L’avis du « Monde » – à voir

Comme Anna Karina dans Pierrot le Fou (1965), de Jean-Luc Godard, Camille s’ennuie et ne sait pas quoi faire. Mais plutôt que de regarder sa ligne de chance, ou de hanche, la jeune New-Yorkaise travaille sa ligne de planche. Car il n’y a que le skate qui l’intéresse. Sa mère d’origine espagnole la croit au lycée. Mais l’adolescente mélancolique file rejoindre un groupe de skateuses repérées sur les réseaux sociaux, un collectif dénommé Skate Kitchen, qui existe réellement et a donné son titre au film de Crystal Moselle. La réalisatrice américaine a filmé les vraies skateuses en tissant avec elles une fiction, librement inspirée de leur quotidien. Elle les a rencontrées par hasard, un jour, dans le métro. Sidérée par leur liberté, elle a eu envie de capter ce jaillissement.

Il faut voir ces filles qui traversent Manhattan comme des reines, sautant les obstacles, défiant les voitures que l’on n’entend même plus, car les bruits urbains sont couverts par la bande-son de rock-indé. Comme dirait le chanteur Dominique A., elles ont « le courage des oiseaux » et tentent tous les vols planés.
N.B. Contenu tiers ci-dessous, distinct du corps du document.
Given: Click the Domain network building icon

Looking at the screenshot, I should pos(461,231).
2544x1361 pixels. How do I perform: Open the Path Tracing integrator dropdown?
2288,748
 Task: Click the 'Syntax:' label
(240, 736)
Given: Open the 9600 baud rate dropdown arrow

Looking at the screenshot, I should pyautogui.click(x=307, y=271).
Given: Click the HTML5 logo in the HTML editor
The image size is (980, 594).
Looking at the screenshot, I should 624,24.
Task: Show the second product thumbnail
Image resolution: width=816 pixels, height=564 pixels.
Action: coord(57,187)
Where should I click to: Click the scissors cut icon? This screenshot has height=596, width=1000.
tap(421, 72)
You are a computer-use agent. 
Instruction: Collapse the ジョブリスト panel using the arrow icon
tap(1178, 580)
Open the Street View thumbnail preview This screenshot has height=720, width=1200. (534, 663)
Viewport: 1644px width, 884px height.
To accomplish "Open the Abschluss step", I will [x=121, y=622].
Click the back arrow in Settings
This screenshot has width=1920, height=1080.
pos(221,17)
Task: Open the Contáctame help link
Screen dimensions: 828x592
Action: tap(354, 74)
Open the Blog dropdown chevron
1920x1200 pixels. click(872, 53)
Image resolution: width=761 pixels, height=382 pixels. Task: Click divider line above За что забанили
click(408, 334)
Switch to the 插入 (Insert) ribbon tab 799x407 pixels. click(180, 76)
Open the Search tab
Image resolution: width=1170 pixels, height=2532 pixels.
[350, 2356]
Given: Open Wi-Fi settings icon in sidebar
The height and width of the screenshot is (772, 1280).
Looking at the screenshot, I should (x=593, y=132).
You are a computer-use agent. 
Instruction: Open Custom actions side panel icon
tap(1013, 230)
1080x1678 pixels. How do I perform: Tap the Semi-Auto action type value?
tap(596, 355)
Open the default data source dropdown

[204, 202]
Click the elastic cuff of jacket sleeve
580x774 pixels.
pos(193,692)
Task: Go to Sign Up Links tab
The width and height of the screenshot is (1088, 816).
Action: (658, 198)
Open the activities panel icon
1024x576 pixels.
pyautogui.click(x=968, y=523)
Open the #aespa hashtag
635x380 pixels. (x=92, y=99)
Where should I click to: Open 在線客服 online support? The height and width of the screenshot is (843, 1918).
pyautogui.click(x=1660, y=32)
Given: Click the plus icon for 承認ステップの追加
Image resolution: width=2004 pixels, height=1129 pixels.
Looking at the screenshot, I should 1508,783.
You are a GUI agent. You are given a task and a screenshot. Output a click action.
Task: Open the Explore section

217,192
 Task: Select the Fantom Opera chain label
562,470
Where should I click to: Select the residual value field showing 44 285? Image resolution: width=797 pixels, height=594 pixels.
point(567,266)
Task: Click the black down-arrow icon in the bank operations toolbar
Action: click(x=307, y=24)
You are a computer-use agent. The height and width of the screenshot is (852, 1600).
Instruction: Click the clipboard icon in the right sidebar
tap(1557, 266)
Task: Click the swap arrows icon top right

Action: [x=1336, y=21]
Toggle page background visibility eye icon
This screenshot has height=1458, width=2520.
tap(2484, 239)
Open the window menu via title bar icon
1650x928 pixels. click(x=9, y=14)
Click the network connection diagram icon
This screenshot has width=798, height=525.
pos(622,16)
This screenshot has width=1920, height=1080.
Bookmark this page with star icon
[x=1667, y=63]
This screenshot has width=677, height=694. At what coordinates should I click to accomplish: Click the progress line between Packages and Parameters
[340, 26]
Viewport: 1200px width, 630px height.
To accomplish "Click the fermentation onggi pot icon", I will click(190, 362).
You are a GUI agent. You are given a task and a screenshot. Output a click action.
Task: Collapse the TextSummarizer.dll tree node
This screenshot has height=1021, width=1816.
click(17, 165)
Le résultat est planant. Plus poétique que virtuose, la caméra fait lire le bonheur sur les visages, plus qu’elle ne souligne les prouesses. La grâce, mieux que la glisse. La magie de Skate Kitchen tient aussi dans la simplicité d’un rêve qui se réalise : Camille, Rachelle Vinberg dans la vraie vie, n’est plus seule mais en bande, elle s’émancipe, trouve sa place dans les « skate park » peuplés de garçons.

Une plongée quasi ethnologique

Surtout, le film est une plongée quasi ethnologique dans le quotidien des skateuses qui jouent leur propre rôle. Entre Camille, Janay, Kurt, Rubis, Indigo, etc., c’est un flot continu de paroles. Tout y passe, les règles, les tampons, la drogue, la sexualité, entre filles ou avec les garçons : ça ne s’arrête jamais, c’est quasi-musical comme lorsque Sophie Letourneur filmait les jeunes Parisiennes dans La Vie au ranch (2010). « Moi, à part rien foutre, j’sais pas quoi foutre », disait l’une des résidentes du « ranch », comme un nouveau clin d’œil à l’héroïne godardienne.

La cinéaste américaine dit avoir été inspirée par Naissance des pieuvres (2007), de Céline Sciamma, avec Adèle Haenel. Skate Kitchen est sans doute moins subversif : le scénario installe tout de même un potentiel amoureux, faisant de Camille une traîtresse (provisoire) aux yeux de ses copines. Avant de tourner ce long-métrage, la réalisatrice a d’abord réalisé un court, That One Day (2016), avec les mêmes skateuses habillées en Miu Miu – la marque de vêtements ayant souhaité rendre visibles des talents féminins, et sa collection par la même occasion. Présenté à la Mostra de Venise, le film a intéressé des producteurs et le projet de Skate Kitchen est né.

Crystal Moselle est l’auteure d’une autre histoire à succès, le documentaire The Wolfpack, Grand Prix du jury au Festival de Sundance, en 2015. Cette fois-ci, c’est en se promenant dans la rue, à New York, qu’elle est tombée sur un groupe de garçons en costume cravate, comme sortis de Reservoir Dogs (1992), de Quentin Tarantino. Avec stupeur, elle a découvert que les six frères avaient grandi dans un quasi-enfermement, dans l’appartement familial. Souhaitant leur épargner la violence extérieure, leurs parents ne les avaient pas envoyés à l’école et leur avaient fait classe à la maison. Pour le reste, les enfants avaient tout appris en visionnant des films et encore des films, rejouant des scènes et fabriquant des costumes de leurs héros. The Wolfpack raconte cette incroyable vie par procuration. Skate Kitchen est définitivement plus outdoor : une bouffée d’air frais et un conte féministe en pays trumpiste.